Chayote mingles magically with other elegant ingredients


April 22, 1992|By Karol V. Menzie | Karol V. Menzie,Staff Writer

Chayote, apple-green and sensuously furrowed, comes to grocery counters trailing romance and history. It goes by many names: "chayotl" to the Aztecs, who probably were the first to grow it; "mirliton" in Louisiana, where it may be baked stuffed with shrimp or bread crumbs and cheese; "Buddha's hand gourd" to the Chinese -- "as if," write Jane Grigson and Charlotte Knox in "Cooking with Exotic Fruits & Vegetables," "between moments of meditation in a summer bower, he reached up an elegant, formal hand to pick some for a frugal meal."

Whatever it is called, it is usually accompanied by elegant ingredients whose flavors it absorbs and mingles. It can be used like other summer squashes, though it is always cooked (20-25 minutes, in general, says Elizabeth Schneider in "Uncommon Fruits & Vegetables"). Unless it is being stuffed, and the peel won't be eaten, it should be removed -- a task that is easier once it is cooked. Mature chayotes contain a flat seed that has a crisp, nutlike flavor when cooked.

A medium chayote, about 7.2 ounces worth, has 49 calories, 1.8 grams of protein, 11 grams of carbohydrate, 0.6 grams of fat, no cholesterol, 8 milligrams of sodium and 1.4 grams of fiber. Chayote has some vitamin C and is a good source of potassium.

This recipe, for a beautiful spring or summer salad, is from "Uncommon Fruits & Vegetables."

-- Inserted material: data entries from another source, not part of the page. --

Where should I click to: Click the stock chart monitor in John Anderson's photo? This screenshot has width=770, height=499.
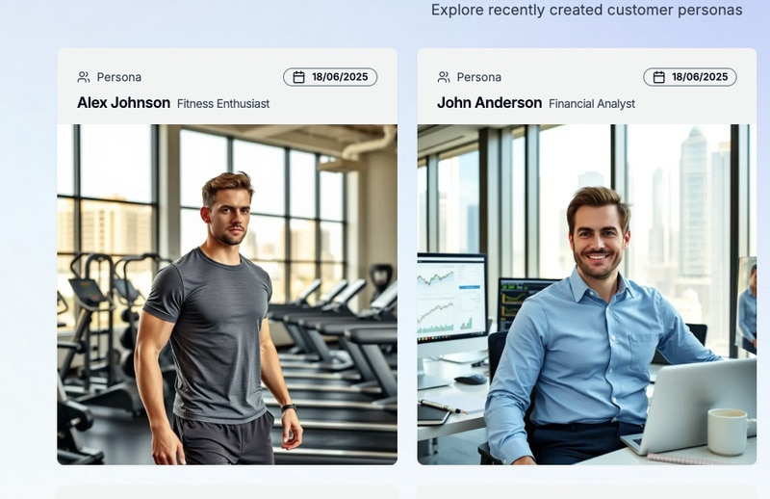pos(451,298)
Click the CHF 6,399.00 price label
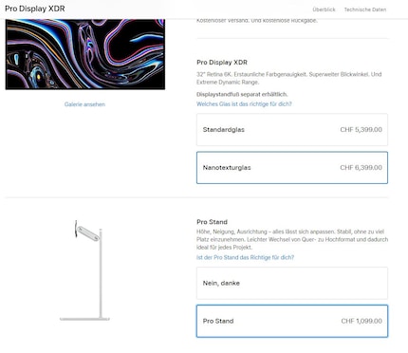The height and width of the screenshot is (353, 408). tap(361, 168)
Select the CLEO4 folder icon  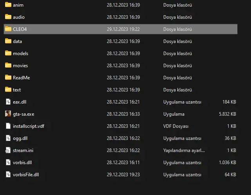(x=8, y=29)
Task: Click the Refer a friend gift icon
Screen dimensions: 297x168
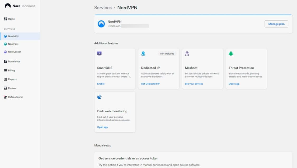Action: [5, 97]
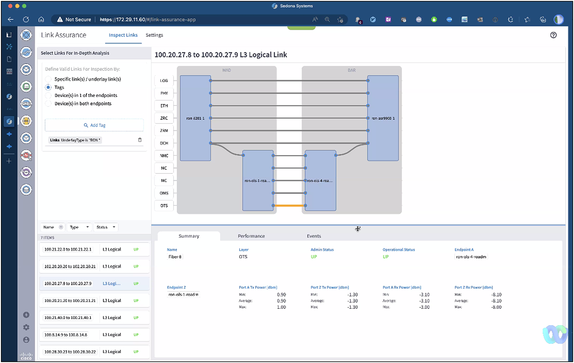Click the SHQL app icon in sidebar

(x=26, y=103)
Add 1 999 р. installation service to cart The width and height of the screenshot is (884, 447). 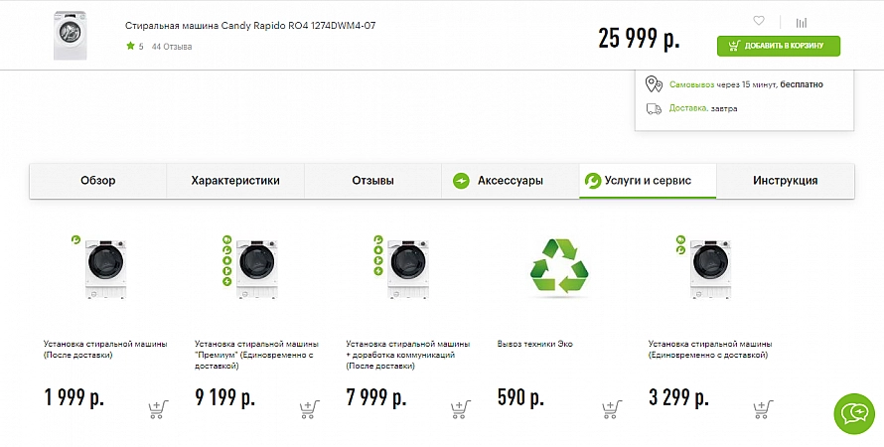click(158, 408)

Salad of chayotes, snap peas and radicchio

Serves six.

2 small chayotes, about 1/2 pound each

3/4 pound sugar-snap peas

2 tablespoons lemon juice

2 tablespoons white wine vinegar

1/4 teaspoon salt, or to taste

About 1/8 teaspoon white pepper

1/3 cup light olive oil

3 tablespoons minced fresh basil

1 tablespoon finely minced green scallion

1/2 pound radicchio rosso (or variegated variety), rinsed and dried

Quarter chayotes and set on a steamer rack over boiling water. Cover and cook until barely tender -- from 15 to 25 minutes. Meanwhile, zip strings from both sides of each sugar snap pea pod with help of a paring knife. Add peas to chayotes during last 5 minutes of cooking.

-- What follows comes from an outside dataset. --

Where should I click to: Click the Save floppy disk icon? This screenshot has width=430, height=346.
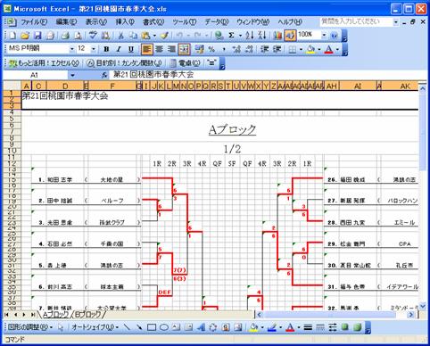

Drop vegetables in ice water. Drain at once, then dry thoroughly. Peel chayotes carefully; cut into 1/4 - to 1/2 -inch dice. Refrigerate peas.

Blend together lemon juice, vinegar, salt and pepper; beat in oil. Reserve one-quarter of mixture; toss remainder with chayotes, basil and scallion. Cool, then refrigerate.

To serve, arrange a few radicchio leaves, cup-like, on each serving plate. Toss chayotes again, season with salt, pepper and vinegar. Heap into leaves, scatter peas over all, then drizzle over reserved dressing.